TASK TO CARRY OUT: Reproduce all entries precisely as they are written.

..............................

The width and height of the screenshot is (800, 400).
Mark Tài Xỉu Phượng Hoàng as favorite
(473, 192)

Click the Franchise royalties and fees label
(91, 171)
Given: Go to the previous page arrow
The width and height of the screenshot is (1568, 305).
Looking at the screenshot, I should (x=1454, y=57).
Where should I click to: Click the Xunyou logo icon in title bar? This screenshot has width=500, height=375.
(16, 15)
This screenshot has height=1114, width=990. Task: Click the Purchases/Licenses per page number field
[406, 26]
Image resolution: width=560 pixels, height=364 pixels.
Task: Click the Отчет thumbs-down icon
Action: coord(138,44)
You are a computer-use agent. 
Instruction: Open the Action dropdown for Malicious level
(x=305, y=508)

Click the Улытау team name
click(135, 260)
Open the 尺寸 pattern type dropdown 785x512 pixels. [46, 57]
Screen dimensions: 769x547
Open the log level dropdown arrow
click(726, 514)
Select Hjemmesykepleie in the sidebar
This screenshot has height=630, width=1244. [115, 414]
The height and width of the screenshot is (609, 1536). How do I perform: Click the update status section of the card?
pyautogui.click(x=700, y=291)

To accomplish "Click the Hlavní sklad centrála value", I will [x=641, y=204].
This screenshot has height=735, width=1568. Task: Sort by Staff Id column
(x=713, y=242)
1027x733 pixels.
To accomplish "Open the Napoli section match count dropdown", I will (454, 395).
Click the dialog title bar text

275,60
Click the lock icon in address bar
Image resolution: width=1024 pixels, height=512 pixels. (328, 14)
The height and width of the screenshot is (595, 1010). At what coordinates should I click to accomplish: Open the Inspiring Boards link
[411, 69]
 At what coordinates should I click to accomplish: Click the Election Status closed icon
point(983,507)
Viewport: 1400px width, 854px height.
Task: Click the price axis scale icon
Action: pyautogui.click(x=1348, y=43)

..............................

ANSWER SPACE:
The width and height of the screenshot is (800, 400).
Mark Tài Xỉu Phượng Hoàng as favorite
(473, 192)

Click the Franchise royalties and fees label
(91, 171)
Given: Go to the previous page arrow
The width and height of the screenshot is (1568, 305).
Looking at the screenshot, I should (x=1454, y=57).
Where should I click to: Click the Xunyou logo icon in title bar? This screenshot has width=500, height=375.
(16, 15)
This screenshot has height=1114, width=990. Task: Click the Purchases/Licenses per page number field
[406, 26]
Image resolution: width=560 pixels, height=364 pixels.
Task: Click the Отчет thumbs-down icon
Action: coord(138,44)
You are a computer-use agent. 
Instruction: Open the Action dropdown for Malicious level
(x=305, y=508)

Click the Улытау team name
click(135, 260)
Open the 尺寸 pattern type dropdown 785x512 pixels. [46, 57]
Screen dimensions: 769x547
Open the log level dropdown arrow
click(726, 514)
Select Hjemmesykepleie in the sidebar
This screenshot has height=630, width=1244. [115, 414]
The height and width of the screenshot is (609, 1536). How do I perform: Click the update status section of the card?
pyautogui.click(x=700, y=291)

To accomplish "Click the Hlavní sklad centrála value", I will [x=641, y=204].
This screenshot has height=735, width=1568. Task: Sort by Staff Id column
(x=713, y=242)
1027x733 pixels.
To accomplish "Open the Napoli section match count dropdown", I will (454, 395).
Click the dialog title bar text

275,60
Click the lock icon in address bar
Image resolution: width=1024 pixels, height=512 pixels. (328, 14)
The height and width of the screenshot is (595, 1010). At what coordinates should I click to accomplish: Open the Inspiring Boards link
[411, 69]
 At what coordinates should I click to accomplish: Click the Election Status closed icon
point(983,507)
Viewport: 1400px width, 854px height.
Task: Click the price axis scale icon
Action: pyautogui.click(x=1348, y=43)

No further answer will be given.